====== TEXT
No sooner is this dinner, complete with cigars and port for the men, more or less over than Gloria begs Samson to be allowed to go on to a party his brother-in-law George Kosinski (the used car salesman) and wife Tessa, are going to. Very swanky place in Pimlico and a swanky party hosted by a German prince, known to all and sundry as Joppi.

Later, driving Bernard home, his brother-in-law confides that he thinks Tessa is on drugs: did he notice the slightly hysterical atmosphere at the party? People were taking drugs upstairs. And did he notice the sinister guy with a beard fringing his chin? Tessa’s been getting friendly with him; George thinks he’s a dealer and is selling her the stuff.

Rolf Mauser

The next day Samson meets Rolf Mauser, yet another ageing survivor of the war, who tells him Kleindorf, the nightclub owner we met in the first chapter, is dead. He was smuggling drugs. The official cause of death is suicide by overdose but Mauser has information one of his dancers injected him with raw heroin. Mauser explains the raw heroin arrives in East Berlin, then is smuggled West to be refined, before being smuggled back again for sale.

So is the novel about drug smuggling between East and West Berlin?

Thurkettle

Samson goes for the boozy lunch with Posh Harry that was arranged at Dicky Cruyer’s party but, on returning, begins to be questioned and then interrogated by Harry’s boss, John Brody. Turns out Johnson, the American stamp enthusiast in Salzberg, was a CIA man tasked with bringing in another ex-Company man, one Thurkettle, a hardened murderer and hit man who has gone rogue. Almost certainly it was Thurkettle who murdered Johnson. The Americans are suspicious of Samson’s involvement. He realises the description of Thurkettle fits the man George thinks is peddling drugs to Tessa.

Silas Gaunt

Next Samson motors out to the Cotswolds, to the country house of long-retired old Silas Gaunt, who, like so many of the characters, knew his father. In a refreshing bit of plain speaking the ailing Gaunt – warned by his doctor he is at death’s door – confirms all Samson’s suspicions: Fiona is a triple agent; she was recruited at Oxford; only old Gaunt, the doddery DG and Samson know the truth. If they all died, Fiona would be trapped. Gaunt makes Samson witness him signing a long document which he says is a detailed account of Fiona’s case which will exonerate her.

Over the next few days Samson has to process this devastating information. So his wife is a heroic agent, good. But she hid it all from him for ten years, and deserted him and his children without a qualm. Did he ever really know her? Could he ever trust her again? What are his feelings for her and how does effect his feelings for young Gloria, who is making such an effort to be a good lover and surrogate mother to his two children?

A few days later his boss, Dicky Cruyer, orders Samson to accompany him on a trip to Berlin. Dicky is actually hoping to make it a dirty weekend with Tessa, and Samson is cross at being pulled in as some kind of accomplice, but the jaunt is justified by meetings with Frank. After the usual lengthy chat, reminiscence, drinks and cigars, Frank eventually comes out and tells Samson he is being instructed to drive a van which is going to pick up an agent from the other side, accompanied by the young desk officer Teacher who we met early in the novel. If there is a problem, Teacher has instructions to kill the agent rather than let him fall into the hands of the opposition.
============
====== DATA SEGMENT
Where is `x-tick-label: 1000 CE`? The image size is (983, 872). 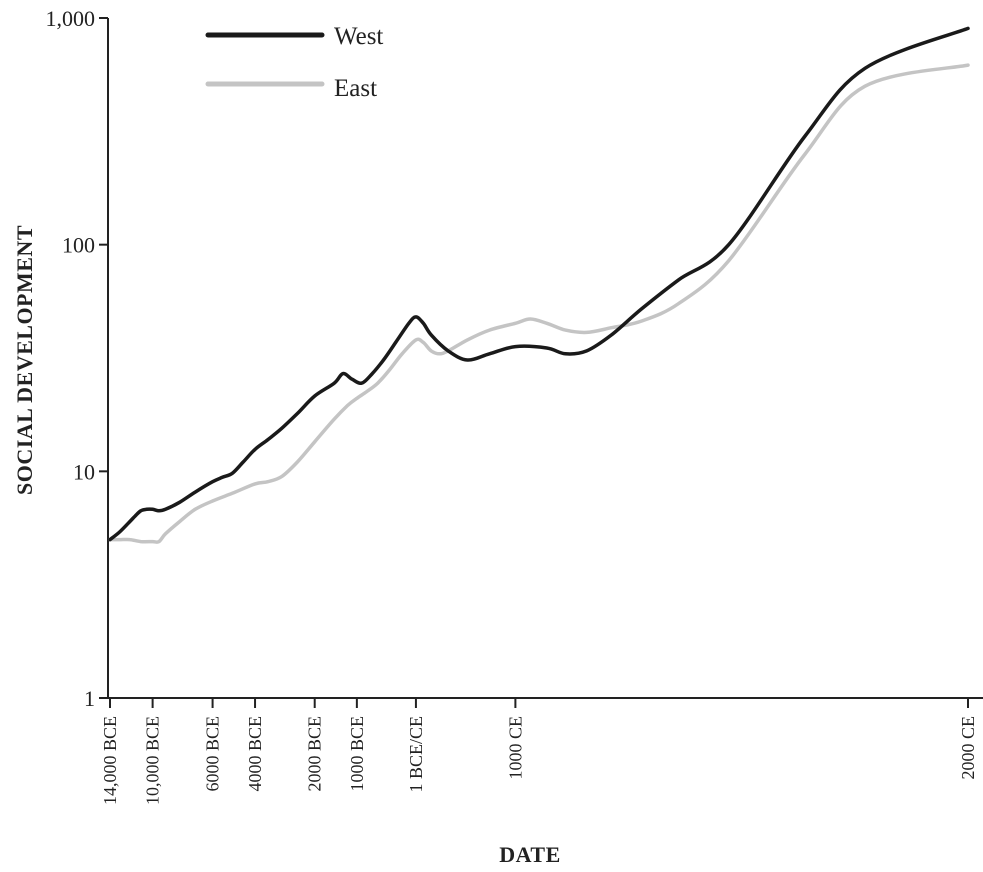
x-tick-label: 1000 CE is located at coordinates (515, 748).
============
> JOB 1: Rewrite the novel summary from "The next day" to "and West Berlin?", substituting "crude morphine" for "raw heroin" throughout.
> JOB 2: Translate this sentence from the novel summary into French: "Almost certainly it was Thurkettle who murdered Johnson."
> JOB 3: Write a continuation of the novel summary that picks up after its final sentence.

> OUTPUT 1:
The next day Samson meets Rolf Mauser, yet another ageing survivor of the war, who tells him Kleindorf, the nightclub owner we met in the first chapter, is dead. He was smuggling drugs. The official cause of death is suicide by overdose but Mauser has information one of his dancers injected him with crude morphine. Mauser explains the crude morphine arrives in East Berlin, then is smuggled West to be refined, before being smuggled back again for sale.

So is the novel about drug smuggling between East and West Berlin?

> OUTPUT 2: Il est presque certain que c'est Thurkettle qui a assassiné Johnson.

> OUTPUT 3:
The reader begins to have a bad feeling the agent will be Fiona and that something will go wrong and he will have to shoot her…

Finale

The novel does climax in a bloody mess. Werner, his old friend, organises a big fancy dress party for the opening of the new, repainted Tante Lisl guesthouse. 150 guests are fired up and dancing as a fierce thunderstorm breaks outside. In the middle of the noise, Teacher comes looking for Samson: he’s received the signal – they must go to the rendezvous. The only catch is Teacher has come to the party in a joke gorilla costume and no-one has a suit for him to change into; in fact, he almost comes to blows with Werner trying to nick one of the latter’s suits, and is eventually forced, very unhappily, to drive on this important mission wearing his gorilla costume. And, at the last minute, Tessa, in a flighty yellow dress and stoned out of her mind, insists on climbing into the back of the van and no-one can persuade her out.

Shootout

Teacher, Samson and Tessa drive slowly in the transit van in the thundering rain along the West-heading Autobahn looking out for a parked car. Eventually they see lights and a darkened car parked by a load of giant earth-moving machines in an area roped off for repairs. It is pitch black and pouring down with rain. Teacher gets out and is moving towards the car when lights go on, there are shots, Teacher hits the car a few times before being himself shot down. Tessa comes floating out the back of the van and waltzes towards the German car when she is shot twice with a shotgun which tears her apart, blood pouring over her dress. Another woman’s voice shrieks, it is Fiona. In the drenching rain and darkness and confusion Samson has made it up onto the tracks of a giant digger and uses its raised shovel to steady his aim as he shoots and kills the two East German men. One of them is Erich Stinnes; Samson shoots him in the neck and watches a great spurt of blood shoot up against the motorway lights.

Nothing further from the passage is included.